Bombay HC held that if the contract, read as whole, indicates passing of or transferring of complete control over the property in favour of developer, then the date of contract would be relevant to decide the year of chargeability. Thus the essence of Section 2(47) (v) may be considered, when there is transfer of complete control over the asset by the owner to the developer.
It was held that Irrevocable General Power of Attorney which leads to overall control of property in hands of developer, even if that does not involve exclusive possession of developer, would constitute transfer within the meaning of Section 2(47) (v) . It was held that the possession contemplated by provisions of Section 2(47) (v) of the Income tax Act, 1961 does not require handing over exclusive possession. What is required is that the transferred by virtue of possession should be able to exercise from overall intended purposes.
As on date there was no developmental activity on the land which is subject matter of development agreement – The process of construction has not been even initiated and no approval for the construction of the building is obtained – Thus, the sale consideration in the form of developed area has not been received – Mere receipt of refundable deposit cannot be termed as receipt of consideration – the AO calculated the capital gain on the entire land, even though the assessee has retained 38% share to itself.
Where payment of balance consideration within stipulated time is essence of the agreement of sale and such payments are not made in time by the transferee, such a contract does not confer any
right on the transferee as envisaged under Section 53A of the Transfer of Property Act and provisions of Section 2(47)(v) cannot be applied in such a situation
ITAT Hyderabad has held that where nothing happened during the relevant previous year except execution of the agreement or no progress or construction had taken place it could not be held that the developers had performed its obligation as envisaged by Section 53A of Transfer of Property Act.

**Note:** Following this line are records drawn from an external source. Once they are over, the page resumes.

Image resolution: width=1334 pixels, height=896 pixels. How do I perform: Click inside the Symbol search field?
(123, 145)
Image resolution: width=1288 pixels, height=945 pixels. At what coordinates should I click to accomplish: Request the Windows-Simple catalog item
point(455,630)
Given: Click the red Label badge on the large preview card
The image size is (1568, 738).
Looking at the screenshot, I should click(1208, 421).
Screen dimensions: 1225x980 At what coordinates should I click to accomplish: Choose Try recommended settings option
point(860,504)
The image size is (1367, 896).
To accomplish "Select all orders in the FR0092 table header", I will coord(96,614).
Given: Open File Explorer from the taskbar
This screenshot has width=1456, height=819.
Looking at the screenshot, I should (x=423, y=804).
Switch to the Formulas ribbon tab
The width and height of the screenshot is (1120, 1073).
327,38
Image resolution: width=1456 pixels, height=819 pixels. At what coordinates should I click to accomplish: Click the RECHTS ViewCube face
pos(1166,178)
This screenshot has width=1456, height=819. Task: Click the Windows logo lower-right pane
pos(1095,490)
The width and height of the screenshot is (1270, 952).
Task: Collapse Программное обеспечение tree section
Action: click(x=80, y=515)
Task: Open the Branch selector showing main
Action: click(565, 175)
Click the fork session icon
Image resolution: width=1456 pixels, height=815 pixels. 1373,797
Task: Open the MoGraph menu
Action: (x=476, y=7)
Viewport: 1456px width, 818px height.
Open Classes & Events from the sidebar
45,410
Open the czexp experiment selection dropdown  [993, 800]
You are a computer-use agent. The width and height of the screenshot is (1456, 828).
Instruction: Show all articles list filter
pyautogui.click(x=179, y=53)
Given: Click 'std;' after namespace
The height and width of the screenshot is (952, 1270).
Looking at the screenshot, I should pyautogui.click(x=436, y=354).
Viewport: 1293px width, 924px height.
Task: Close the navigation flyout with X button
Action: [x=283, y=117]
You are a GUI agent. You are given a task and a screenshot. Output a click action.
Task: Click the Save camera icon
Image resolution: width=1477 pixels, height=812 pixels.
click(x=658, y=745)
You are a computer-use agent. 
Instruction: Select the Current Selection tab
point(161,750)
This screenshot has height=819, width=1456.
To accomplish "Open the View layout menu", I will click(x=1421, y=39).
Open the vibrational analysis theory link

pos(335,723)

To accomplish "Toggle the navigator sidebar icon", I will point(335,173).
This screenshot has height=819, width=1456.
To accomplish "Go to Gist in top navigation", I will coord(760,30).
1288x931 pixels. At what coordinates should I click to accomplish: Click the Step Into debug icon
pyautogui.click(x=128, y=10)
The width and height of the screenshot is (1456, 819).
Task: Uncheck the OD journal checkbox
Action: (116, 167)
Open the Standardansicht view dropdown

The Budget 2017, has provided ramping revolution in the taxability of JDAs putting an end the ever existing disputes. The proposed amendments are:
A new sub-section (5A) in section 45 is proposed to be issued to shift the capital gain arising on JDA to the previous year in which the certificate of completion for the whole or part of the project is issued by the competent authority in case of an assessee being individual or Hindu undivided family provided the assessee does not transfer his share in the project to any other person on or before the date of issue of said certificate of completion.
It is proposed to provide that the stamp duty value of land or building or both, in the project on the date of issuing of said certificate of completion given to the land owner as increased by any monetary consideration received, if any, shall be deemed to be the full value of the consideration received or accruing as a result of the transfer of the capital asset.
A new section 194 – IC is introduced so as to provide that in case any monetary consideration is payable under the specified agreement, tax at the rate of ten per cent shall be deductible from such payment.
These amendments are removing the considerable hardship faced by the assessees and are a welcome step which will improve the sentiments of the developers and land owners leading to increase in the supply of land to developers. Hope these amendments will numb the pain of demonetisation, the hit the real estate transaction hard.